Breaking down the new UAE corporate tax ruling on property
Crammed within five short pages of the Ministerial Decision No. 173 of 2025 are a set of rules for treatment that demand the attention of those who have property investments. As an investment class, property can be used in different ways, particularly with how it interacts with tax and accounting.
This holds true in any country due to how incentives are typically employed. Industrial, commercial and residential zones and within those categories, the level permitted within planning regulations. Planning rules are a function of the current version of an area's master plan. Where regeneration is required, rules tend to be much more relaxed.
Starting with accounting treatment, we'll move on to the tax implications. The former must comply with international financial reporting standards (IFRS) to be considered in line with the various UAE regulatory authorities' laws.
Some definitions to lay the ground. A depreciation charge recognises that a physical asset loses value over time, primarily from wear and tear, usage and general perceived value compared with new market offerings in the same space.
The traditional approach is to declare a lifetime – say five years – and then take a charge to the profit and loss on an equal monthly basis until the original cost in financial accounts is zero.
Impairment builds on this. Say you purchased a building in the Dubai International Finance District in 2009. We know there was a global recession and that property values were materially depressed. In 2025, the opposite is true.
Our depreciation definition above suggests the building would be almost worthless in our financial accounts; however impairment says we must recognise the realisable value were it to be sold today. This is almost certainly much higher than the original purchase price.
But surely you cannot account separately for both? The truth is that we separate the differing elements of the building.
The core structure becomes a property asset and its innards, fixtures and fittings assets. The former is impaired annually and occupies a single accounting line. The latter is depreciated monthly and occupies as many lines as there are items.
The UAE has relatively few mandatory annual financial reporting requirements. Large family and single-person-owned entities do not have shareholders to report to, and these make up a large part of the national economy. Hence there has been no oversight of the valuation of certain asset classes in company balance sheets.
A building might never have had its fittings depreciated or an old building downwards impaired; one that is in need of demolishing and redeveloping. These buildings become purchase or whole entity takeover targets for wise corporate tax planners. Why?
Until this ministerial release, if you could pay less than the accumulated write down to your net profit, you could reduce your tax bill. Years and years of unused tax credits.
Article 2, section 1(a) caps the annual deductible value against corporate tax to 4 per cent of the original cost.
While this closes a tax planning loophole, it raises a question I have asked before. From when does this law take effect? This is important, because it is possible that a reporting entity may have already submitted two tax returns that took full advantage of this scenario.
Happily, this is dealt with in Article 7. It applies from the January 1, 2025. This will cover almost everyone.
Yet, it is possible that an entity has both taken the tax benefit after this date and submitted a return. Say an entity with a March 2024 to February 2025 fiscal year, which filed in May 2025. What do they now do?
The obvious answer is that they must file an amendment to their return having recalculated their final reported position.

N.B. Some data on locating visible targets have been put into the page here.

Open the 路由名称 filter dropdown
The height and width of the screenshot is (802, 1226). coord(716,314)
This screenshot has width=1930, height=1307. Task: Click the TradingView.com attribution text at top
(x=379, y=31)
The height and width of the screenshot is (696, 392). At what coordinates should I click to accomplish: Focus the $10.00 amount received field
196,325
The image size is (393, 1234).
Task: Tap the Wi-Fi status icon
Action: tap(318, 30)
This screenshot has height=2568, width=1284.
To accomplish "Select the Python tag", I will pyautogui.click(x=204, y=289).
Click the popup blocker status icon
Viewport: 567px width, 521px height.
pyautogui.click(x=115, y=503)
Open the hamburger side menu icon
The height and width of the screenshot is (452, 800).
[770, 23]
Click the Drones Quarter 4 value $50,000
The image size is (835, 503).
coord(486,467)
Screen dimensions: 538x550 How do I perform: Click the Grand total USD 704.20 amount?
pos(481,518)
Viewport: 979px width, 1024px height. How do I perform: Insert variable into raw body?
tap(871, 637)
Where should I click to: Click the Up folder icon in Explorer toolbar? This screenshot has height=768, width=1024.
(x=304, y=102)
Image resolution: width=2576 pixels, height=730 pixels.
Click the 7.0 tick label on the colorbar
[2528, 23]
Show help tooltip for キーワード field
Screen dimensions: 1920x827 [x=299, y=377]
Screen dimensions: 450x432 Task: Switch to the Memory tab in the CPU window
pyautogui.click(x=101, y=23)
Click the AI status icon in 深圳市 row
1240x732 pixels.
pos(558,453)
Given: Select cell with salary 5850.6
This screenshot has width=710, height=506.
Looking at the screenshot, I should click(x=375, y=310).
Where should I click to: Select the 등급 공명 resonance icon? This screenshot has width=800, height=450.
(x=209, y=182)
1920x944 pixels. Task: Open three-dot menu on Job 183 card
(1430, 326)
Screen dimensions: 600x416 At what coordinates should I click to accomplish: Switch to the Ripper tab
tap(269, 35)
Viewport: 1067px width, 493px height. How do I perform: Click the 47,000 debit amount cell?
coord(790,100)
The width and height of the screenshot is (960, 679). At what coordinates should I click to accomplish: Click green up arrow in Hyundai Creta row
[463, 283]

It'd be worth contacting the Federal Tax Authority for guidance, not unreasonably, as the legislation has just appeared, and confirm that they have acted in good faith, coupled with reporting in a very timely manner.
There are additional exceptions that should be reviewed – groups and related parties in particular should carefully review and consider their positions, and any decisions already executed.
For example, this decision does not apply to undeveloped or bare land. It applies specifically to investment properties.
Would this include an entity's headquarters, and let us suppose that this is an iconic building or one in a strategic location, meaning its value is likely to rise? International Accounting Standard 40, the tape measure being used, says to me, no.
Corporate lawyers, family offices and some wealthy individuals have much to reconsider here.